Simone Veil, une femme française

Docteure en histoire contemporaine et spécialiste de l’Europe, Laurène Vernet publie ici sa première biographie consacrée à une femme d’exception, Simone Veil, décédée en 2017 et entrée depuis au Panthéon. Si on connaît bien certains épisodes de sa vie, la femme, elle, a gardé jusqu’au bout sa part de mystère. Cette biographie la perce-t-elle à jour ?

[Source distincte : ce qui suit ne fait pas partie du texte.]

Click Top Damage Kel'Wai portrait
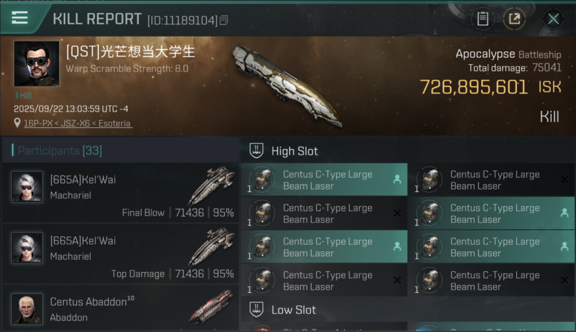Image resolution: width=576 pixels, height=332 pixels. point(27,248)
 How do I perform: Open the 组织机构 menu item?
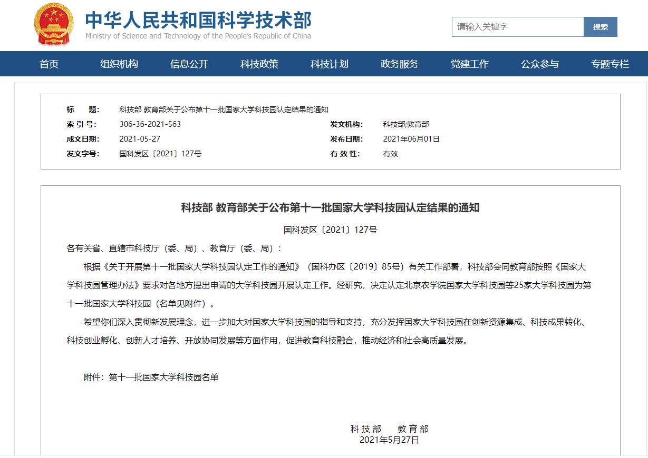119,64
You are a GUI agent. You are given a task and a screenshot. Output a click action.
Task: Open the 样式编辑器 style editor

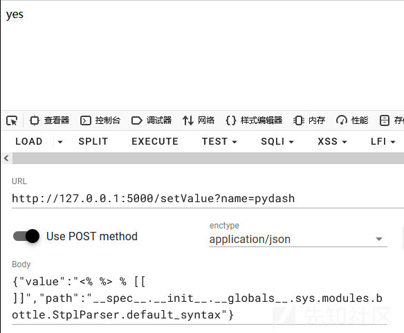[x=254, y=120]
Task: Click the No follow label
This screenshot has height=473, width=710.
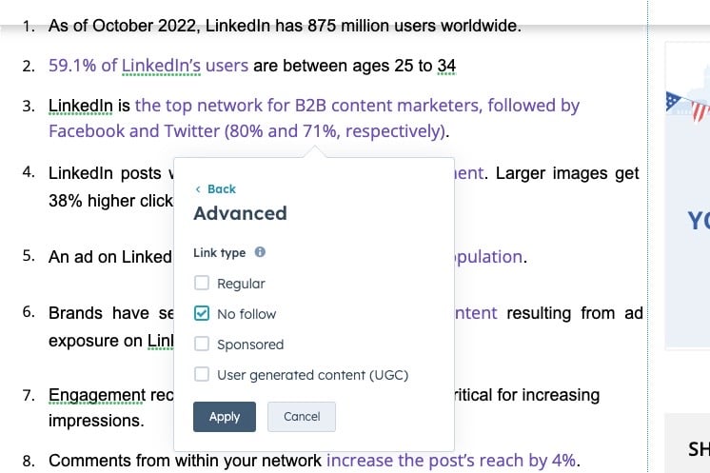Action: (247, 314)
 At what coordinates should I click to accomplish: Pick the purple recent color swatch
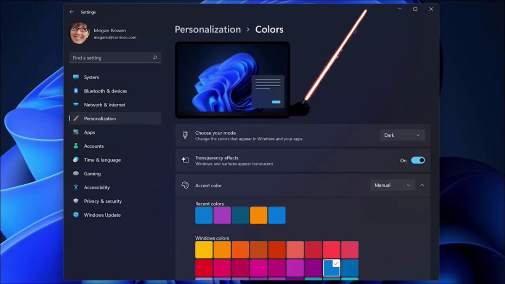click(x=222, y=215)
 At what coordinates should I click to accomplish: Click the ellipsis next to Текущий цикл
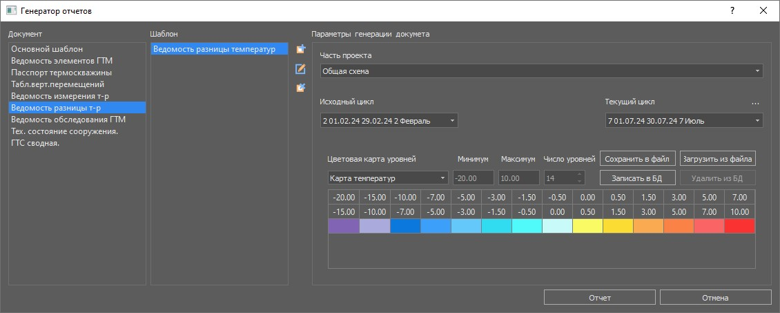coord(755,103)
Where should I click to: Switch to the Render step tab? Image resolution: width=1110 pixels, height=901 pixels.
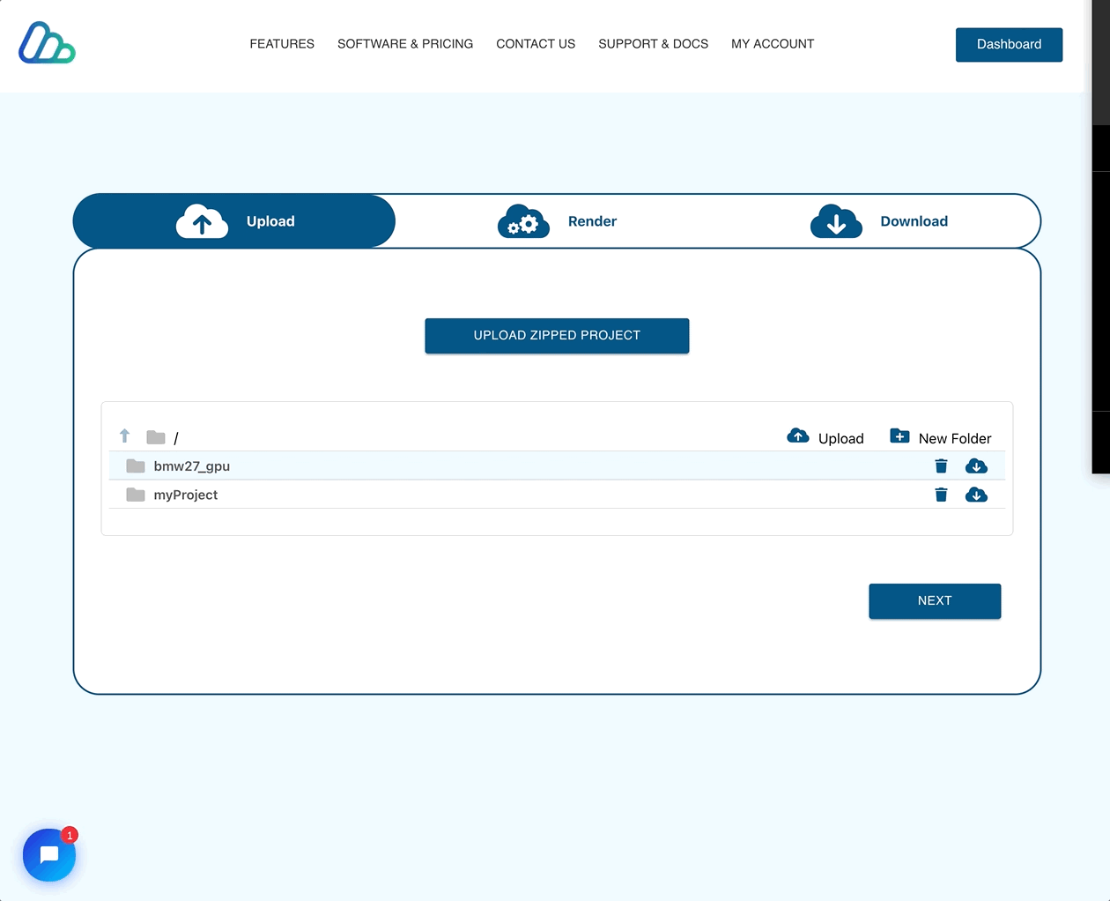(559, 221)
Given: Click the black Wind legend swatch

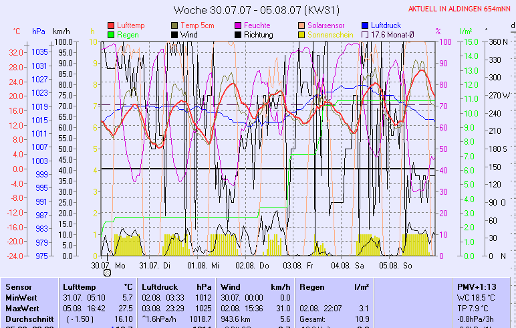Looking at the screenshot, I should [x=175, y=34].
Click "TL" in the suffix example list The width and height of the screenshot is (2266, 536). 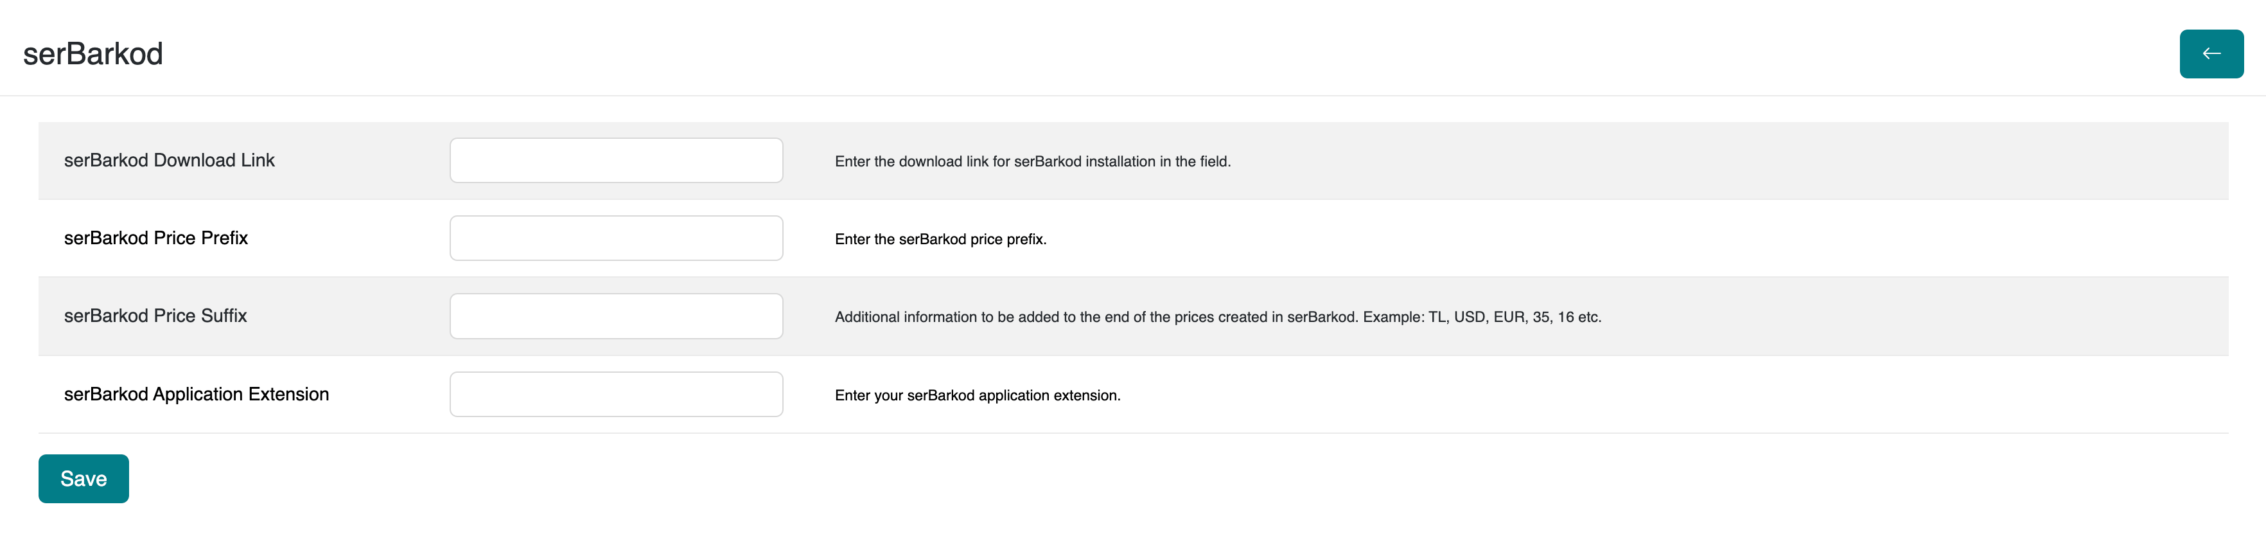click(x=1436, y=317)
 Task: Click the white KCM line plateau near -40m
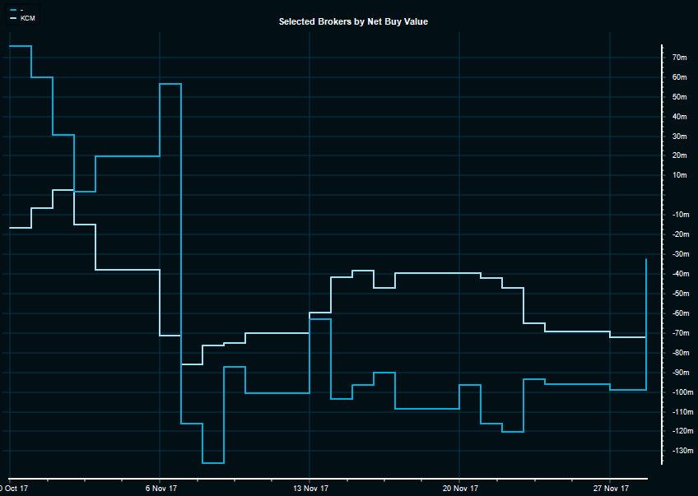(436, 272)
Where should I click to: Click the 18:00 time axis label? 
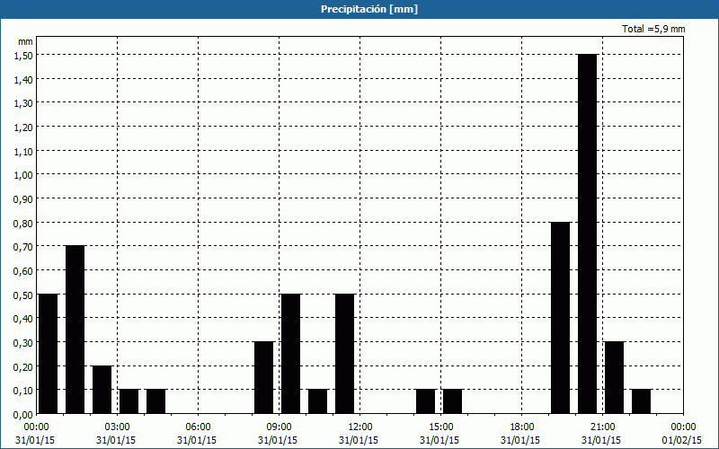[x=521, y=427]
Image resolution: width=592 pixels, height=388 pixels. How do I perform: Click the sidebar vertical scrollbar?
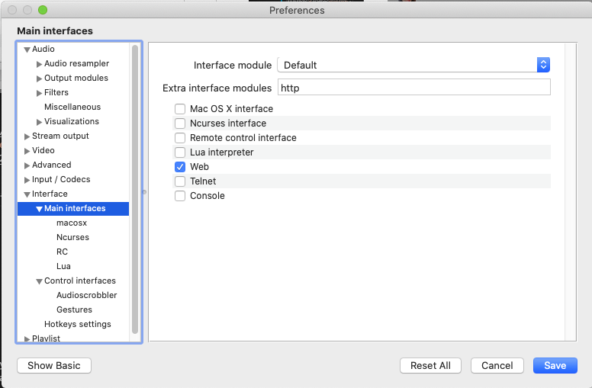point(135,190)
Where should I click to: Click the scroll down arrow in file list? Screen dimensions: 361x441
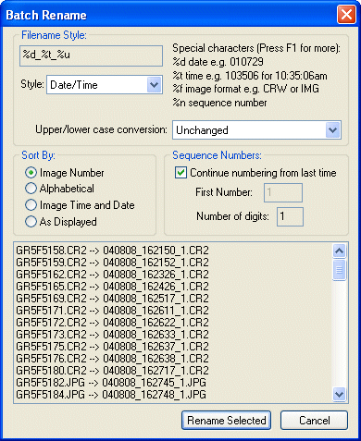coord(339,394)
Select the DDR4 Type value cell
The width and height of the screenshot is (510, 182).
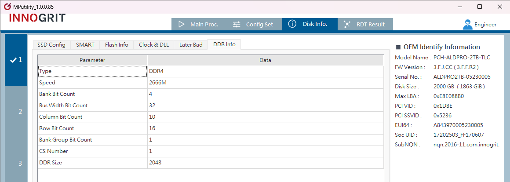265,71
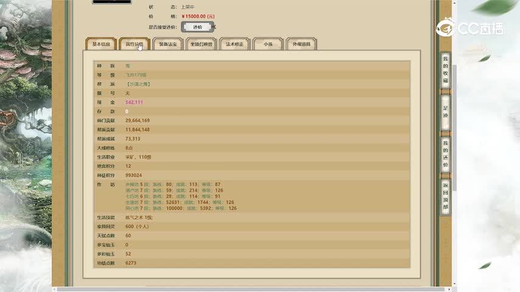This screenshot has height=292, width=520.
Task: Open the 外观道具 tab
Action: tap(301, 44)
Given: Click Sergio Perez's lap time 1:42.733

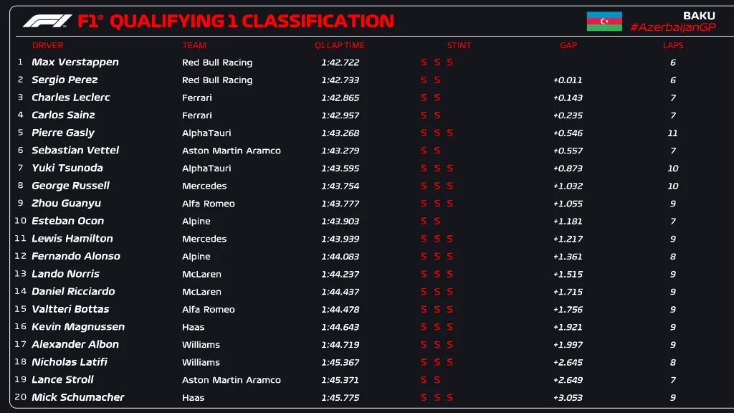Looking at the screenshot, I should point(340,80).
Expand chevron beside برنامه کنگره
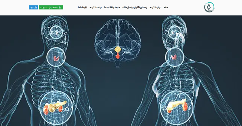 click(90, 8)
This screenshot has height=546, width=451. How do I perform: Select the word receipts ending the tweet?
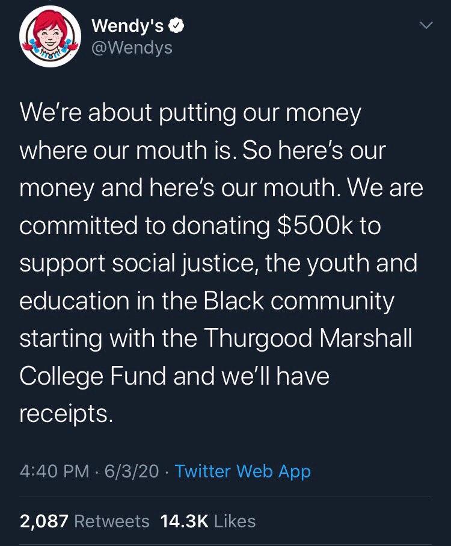(x=66, y=414)
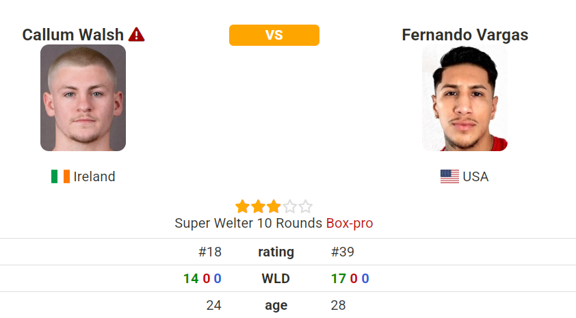576x318 pixels.
Task: Click the red warning icon beside Callum Walsh
Action: pos(136,34)
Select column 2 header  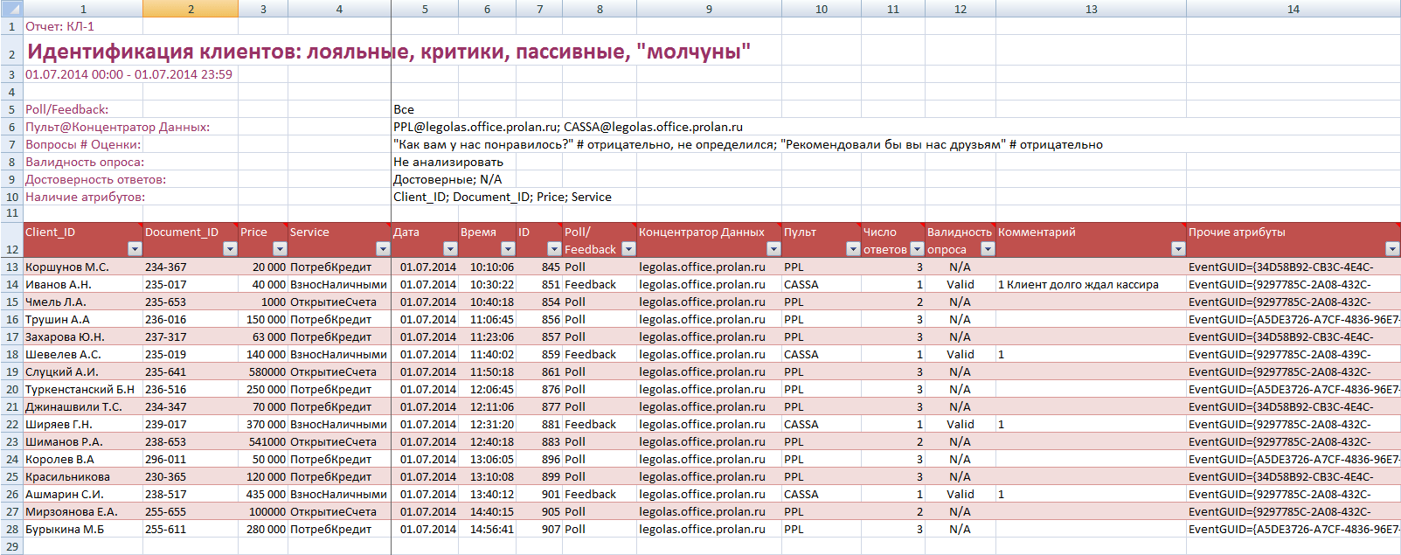(x=191, y=9)
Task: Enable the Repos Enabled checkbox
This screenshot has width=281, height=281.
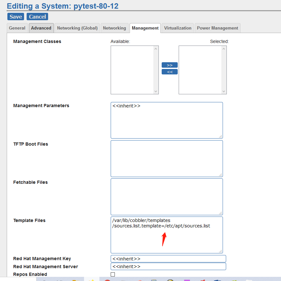Action: tap(113, 274)
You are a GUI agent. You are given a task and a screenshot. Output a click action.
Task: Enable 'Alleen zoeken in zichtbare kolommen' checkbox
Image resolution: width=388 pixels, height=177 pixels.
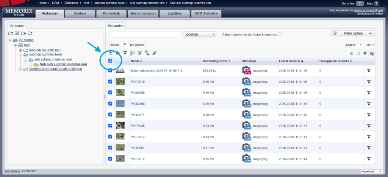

Enfant de la guerre et de la Shoah

De fait, on ne peut comprendre Simone Veil, née Jacob, sans prendre en compte ce qu’elle vécut durant la seconde guerre mondiale. Née dans une famille juive (on disait israélite), la jeune fille est élevée dans une famille où la culture joue un grand rôle. Le père, un architecte, suite à des revers de fortune, installe sa famille dans un appartement de Nice. Vient la guerre, la défaite, les lois antijuives, l’occupation… La jeune Simone et sa famille se cachent, ce qui ne l’empêche de poursuivre ses études malgré tout. Mais elle est arrêtée en 1944 et envoyée en Allemagne. À Auschwitz. On lui conseille de mentir sur son âge, ce qui lui épargne peut-être d’être gazée dès son arrivée. Avec sa mère et sa sœur Madeleine, elles voient alors le pire de l’humanité. Elles endurent aussi les longues marches de l’hiver 1945 où les nazis fuient l’avancée de l’armée rouge. Elles finissent par échouer à Bergen-Belsen où sa mère meurt du typhus. Simone et sa sœur survivront. Seules car elles découvrent à leur retour que leur père et leur frère Jean sont morts. La future Simone Veil est donc une survivante. Elle a aussi certainement découvert en elle une énergie qu’elle ne soupçonnait pas. Et elle va vivre, aimer aussi en se mariant après-guerre avec Antoine Veil. Pour autant, elle ne renonce pas à ses études et à faire carrière. Mère de trois enfants, elle sera aussi magistrat, démontrant ainsi qu’une femme peut avoir une vie de famille et une vie professionnelle dans les années cinquante.

La femme d’État

Remarquée des politiques, Simone Veil en impose par son intelligence et sa capacité de travail. Giscard et Chirac (ce dernier aura toujours de l’affection pour elle) la choisissent en 1974 comme ministre de la santé avec un chantier redoutable : faire adopter une loi légalisant l’avortement à une majorité conservatrice. Contre toute attente, souffrant en silence devant certaines injures, elle va réussir à faire adopter la loi qui portera son nom à l’assemblée et au sénat. Laurène Vernet raconte avec brio cet épisode qui fait d’elle une des personnalités politiques préférées des français. Simone Veil sera aussi une européenne convaincue, présidente du parlement européen en 1979 et députée européenne réélue en 1984 et 1989, cette dernière fois en menant une liste centriste avec le jeune François Bayrou comme directeur de campagne : elle le prendra en grippe. Car cette femme a aussi un caractère dur. C’est très bien, c’est la marque des personnages d’exception. Soutien de Balladur en 1994, Simone Veil est finalement nommée au conseil constitutionnel où elle finira sa carrière politique.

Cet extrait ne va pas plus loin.